For a project that I'm working on, I would like to be able to retrieve information from the OS about a variety of things:
- File system
- Current processes running
- Process memory maps
- Open file handles in a process
- File attributes
- File type, mime type
- ... and a lot more!
Some of these are very easy and are just a set of calls to POSIX functions. Others are highly dependent on the underlying platform.
I want to be able to access this data from an application that is either running natively or from within node.js when using Electron. I want it on a minimum of Mac OS X, Linux, FreeBSD and Windows. Support for other platforms such as NetBSD would be nice.
I don't want this to be very large. The overall code required is likely to be fairly small. Hopefully, a large number of dependencies would not be brought in by using a library that provides this information.

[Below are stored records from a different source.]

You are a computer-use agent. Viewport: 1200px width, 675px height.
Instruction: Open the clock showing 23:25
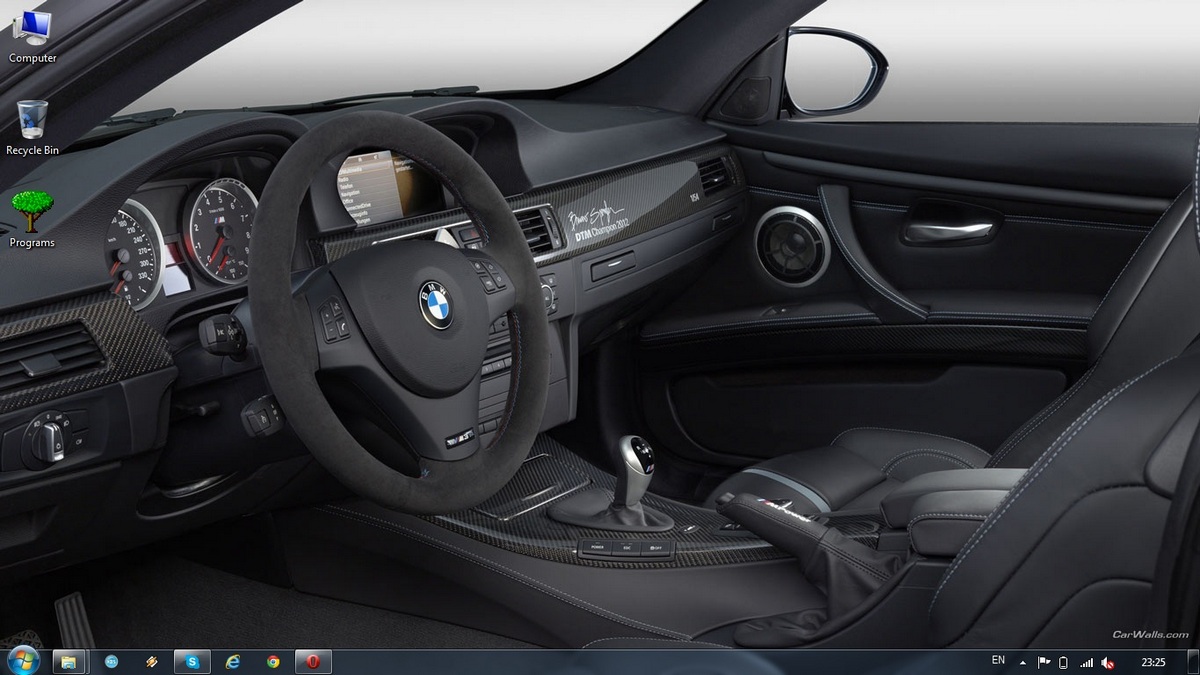coord(1153,662)
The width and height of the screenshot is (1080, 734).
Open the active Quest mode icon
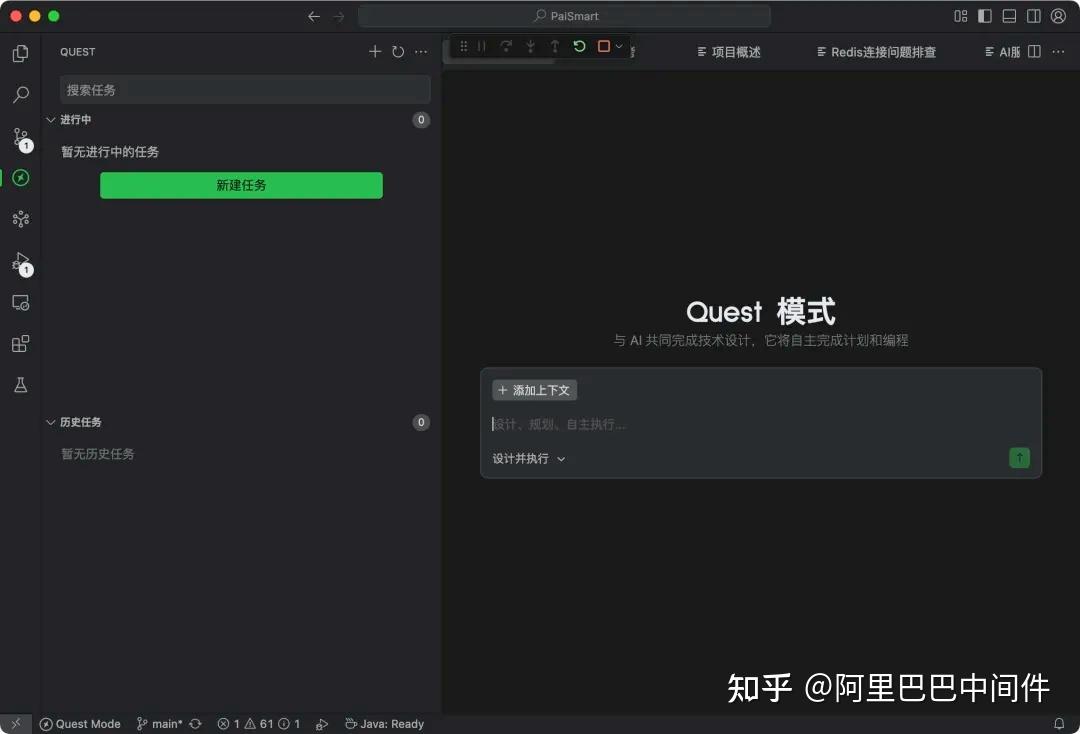(20, 178)
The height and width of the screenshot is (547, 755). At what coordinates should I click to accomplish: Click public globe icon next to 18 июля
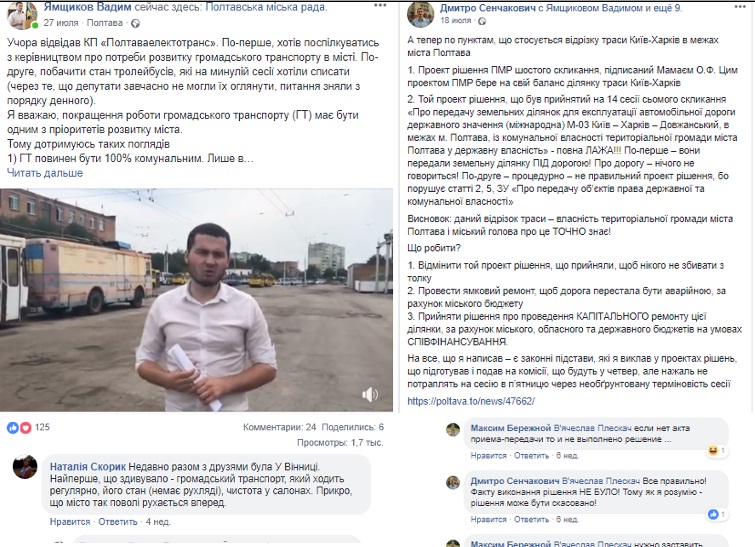coord(482,21)
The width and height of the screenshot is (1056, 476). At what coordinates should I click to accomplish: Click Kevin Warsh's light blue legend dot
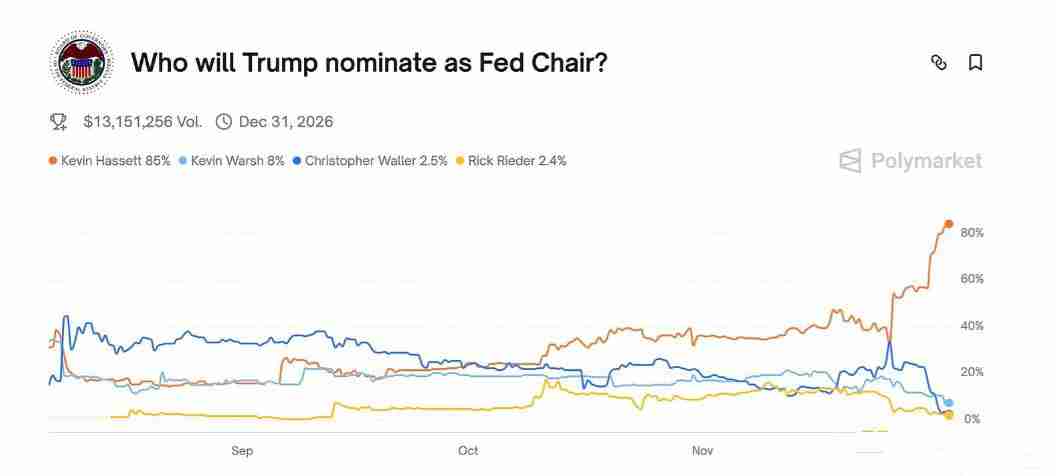click(x=182, y=161)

I want the data in JSON-LD format. This is JSON, but with some additional fields, like @type, that help my application present the data correctly. It would be nice if there were a way to subset the data such that some of it wouldn't even be computed. This could be done via a query language ala SQL or GraphQL.
osquery
Someone suggested that I look into Facebook's osquery project. On the surface, it looked very interesting. It supports using SQL to query a lot of data from the operating system and can encode the results as JSON.
Unfortunately, I don't think that I can use it.
The largest problem is that isn't a library that I can simply use from within another application, it is intended to run as a separate daemon process and communicates with client applications over Thrift. This is ideal for the use cases that osquery is designed for, but less ideal for me.
Also, osquery is quite large and includes a lot of additional libraries and functionality: Google's flag and log libraries, some Boost libraries, Apache Thrift and RocksDB.
Another complication is that the platform support in osquery is limited to Linux, Mac OS X and unofficial support for FreeBSD. There is no support yet for Windows. The wide range of functionality makes a complete port to Windows more difficult.
It would be nice if the JSON output from osquery could include JSON-LD metadata, but that also means deciding and standardizing on that metadata.
What path forward?
I am not sure if it is worth contacting the osquery upstream about my concerns. They have a product that they're happy with and are continuing to develop. My concerns and requirements don't exactly match up against theirs. And maybe that's fine!
For other reasons, which I'll detail in a different post and as noted briefly above, it is really tempting to work out a way to query data like this with GraphQL.